By Mat Gleason
Have you been around precision instruments? They are not exactly art but they are like art. They have specific uses which require that their appearance is immediately comprehended by the user. Art is almost the opposite; it requires incomprehension to trigger the imagination. Even if the artist wants you to land on the spot of their intention, it is just well-designed illustration if there is no bafflement involved.
The paintings of Alyson Souza liberally borrow from assemblage to set the scene where the unimagined combinations of organic and mechanical manifest. A cabbage marries a rotating air ventilator, an artichoke is heavy-wired light bulb. You needn’t worry about these experiments electrocuting you or overturning the fundamental rules of physics. A great poet once sang “To live outside the law you must be honest” and Souza’s pictures live way beyond the laws of measurement, gravity, geometry, subatomic corporeal structure, and most of the rest of the floor of the public library housing books on these and related subjects.

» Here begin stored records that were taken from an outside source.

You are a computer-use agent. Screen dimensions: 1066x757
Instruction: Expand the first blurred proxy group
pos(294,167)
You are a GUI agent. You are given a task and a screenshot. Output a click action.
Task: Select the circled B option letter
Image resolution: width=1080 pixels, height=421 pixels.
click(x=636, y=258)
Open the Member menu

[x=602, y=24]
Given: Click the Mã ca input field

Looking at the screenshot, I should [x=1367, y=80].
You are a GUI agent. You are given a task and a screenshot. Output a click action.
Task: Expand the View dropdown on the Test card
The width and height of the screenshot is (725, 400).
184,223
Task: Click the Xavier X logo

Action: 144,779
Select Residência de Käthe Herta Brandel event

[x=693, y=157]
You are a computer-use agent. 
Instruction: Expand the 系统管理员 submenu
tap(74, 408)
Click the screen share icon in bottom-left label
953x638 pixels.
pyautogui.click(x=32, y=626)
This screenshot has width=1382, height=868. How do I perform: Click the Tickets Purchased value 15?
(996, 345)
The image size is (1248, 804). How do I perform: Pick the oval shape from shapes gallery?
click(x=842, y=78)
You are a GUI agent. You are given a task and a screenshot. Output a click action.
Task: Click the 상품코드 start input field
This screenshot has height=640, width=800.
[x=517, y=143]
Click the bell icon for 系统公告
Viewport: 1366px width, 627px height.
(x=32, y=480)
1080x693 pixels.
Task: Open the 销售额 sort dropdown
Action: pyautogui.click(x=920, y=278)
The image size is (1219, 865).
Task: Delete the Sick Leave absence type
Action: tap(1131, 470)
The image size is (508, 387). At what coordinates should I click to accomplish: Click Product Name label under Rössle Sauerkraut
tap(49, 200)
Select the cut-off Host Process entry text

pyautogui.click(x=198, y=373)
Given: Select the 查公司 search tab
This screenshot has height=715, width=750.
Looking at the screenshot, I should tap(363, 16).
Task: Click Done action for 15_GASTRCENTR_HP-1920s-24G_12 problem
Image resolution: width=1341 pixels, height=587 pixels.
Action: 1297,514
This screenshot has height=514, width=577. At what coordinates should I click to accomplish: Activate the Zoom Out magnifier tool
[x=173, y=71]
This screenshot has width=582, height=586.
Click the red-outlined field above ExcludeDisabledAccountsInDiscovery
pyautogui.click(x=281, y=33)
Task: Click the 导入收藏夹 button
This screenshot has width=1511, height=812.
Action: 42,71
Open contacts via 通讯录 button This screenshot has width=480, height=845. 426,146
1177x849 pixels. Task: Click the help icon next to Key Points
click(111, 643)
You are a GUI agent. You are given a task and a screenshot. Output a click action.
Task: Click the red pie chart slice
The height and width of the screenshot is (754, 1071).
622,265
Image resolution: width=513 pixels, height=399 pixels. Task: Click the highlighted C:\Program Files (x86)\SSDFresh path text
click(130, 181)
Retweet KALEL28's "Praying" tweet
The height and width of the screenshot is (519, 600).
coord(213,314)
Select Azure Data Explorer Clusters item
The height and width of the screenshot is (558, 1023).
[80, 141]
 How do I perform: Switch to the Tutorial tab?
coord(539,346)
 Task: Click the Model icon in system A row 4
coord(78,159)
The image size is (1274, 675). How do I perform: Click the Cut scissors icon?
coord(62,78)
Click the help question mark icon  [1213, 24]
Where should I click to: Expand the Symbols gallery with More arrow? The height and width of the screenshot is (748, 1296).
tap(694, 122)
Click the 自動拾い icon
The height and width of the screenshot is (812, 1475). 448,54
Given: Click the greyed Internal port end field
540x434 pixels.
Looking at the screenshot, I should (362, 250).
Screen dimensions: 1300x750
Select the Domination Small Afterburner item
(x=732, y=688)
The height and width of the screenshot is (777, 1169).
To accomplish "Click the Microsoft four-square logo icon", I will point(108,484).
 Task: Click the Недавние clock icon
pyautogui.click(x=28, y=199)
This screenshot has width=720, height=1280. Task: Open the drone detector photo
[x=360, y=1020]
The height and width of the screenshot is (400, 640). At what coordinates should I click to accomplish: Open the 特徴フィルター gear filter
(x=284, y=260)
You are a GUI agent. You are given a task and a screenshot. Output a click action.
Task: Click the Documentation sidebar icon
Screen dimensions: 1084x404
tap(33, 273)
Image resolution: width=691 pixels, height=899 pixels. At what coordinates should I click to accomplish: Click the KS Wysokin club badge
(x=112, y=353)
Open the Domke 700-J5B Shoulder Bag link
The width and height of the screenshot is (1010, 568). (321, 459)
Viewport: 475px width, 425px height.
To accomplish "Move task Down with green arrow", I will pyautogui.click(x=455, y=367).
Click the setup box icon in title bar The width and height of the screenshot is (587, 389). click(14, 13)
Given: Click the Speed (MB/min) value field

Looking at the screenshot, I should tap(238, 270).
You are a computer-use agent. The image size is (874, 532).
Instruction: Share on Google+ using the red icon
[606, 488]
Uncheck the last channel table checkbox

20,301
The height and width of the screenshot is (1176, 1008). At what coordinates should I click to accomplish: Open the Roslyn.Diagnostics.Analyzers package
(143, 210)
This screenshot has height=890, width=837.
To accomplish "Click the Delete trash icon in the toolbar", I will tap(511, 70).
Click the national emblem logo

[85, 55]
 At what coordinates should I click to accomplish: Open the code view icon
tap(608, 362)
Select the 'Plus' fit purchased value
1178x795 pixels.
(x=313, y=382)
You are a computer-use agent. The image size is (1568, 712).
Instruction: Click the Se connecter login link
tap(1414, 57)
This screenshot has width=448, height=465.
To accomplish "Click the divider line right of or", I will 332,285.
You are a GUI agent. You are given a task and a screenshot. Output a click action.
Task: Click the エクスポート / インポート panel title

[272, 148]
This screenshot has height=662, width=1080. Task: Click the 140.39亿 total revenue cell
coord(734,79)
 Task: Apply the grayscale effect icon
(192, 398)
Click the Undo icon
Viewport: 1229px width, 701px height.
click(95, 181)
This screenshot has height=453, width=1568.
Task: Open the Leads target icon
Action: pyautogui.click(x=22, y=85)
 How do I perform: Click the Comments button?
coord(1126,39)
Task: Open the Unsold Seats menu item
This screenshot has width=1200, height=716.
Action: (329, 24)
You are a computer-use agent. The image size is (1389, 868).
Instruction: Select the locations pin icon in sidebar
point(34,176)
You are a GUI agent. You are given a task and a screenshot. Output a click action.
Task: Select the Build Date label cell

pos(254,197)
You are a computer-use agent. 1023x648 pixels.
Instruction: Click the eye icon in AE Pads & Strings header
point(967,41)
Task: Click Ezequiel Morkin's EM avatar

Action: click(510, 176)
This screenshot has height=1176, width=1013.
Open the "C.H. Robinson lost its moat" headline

Nature looks messy but the organic has a harmony that matches any machine and a vitality that surpasses it. There may be a world one day run by artificial intelligence but it will not surpass the beauty of what composes vegetation and, unlike Alyson Souza, never grasp the tender juxtaposition of disparate methods that humans and the earth mold into functional aesthetics and absurd visual journeys embarked on for their own lustful sake. These are sensuous paintings to be savored as a salad of preposterous principals.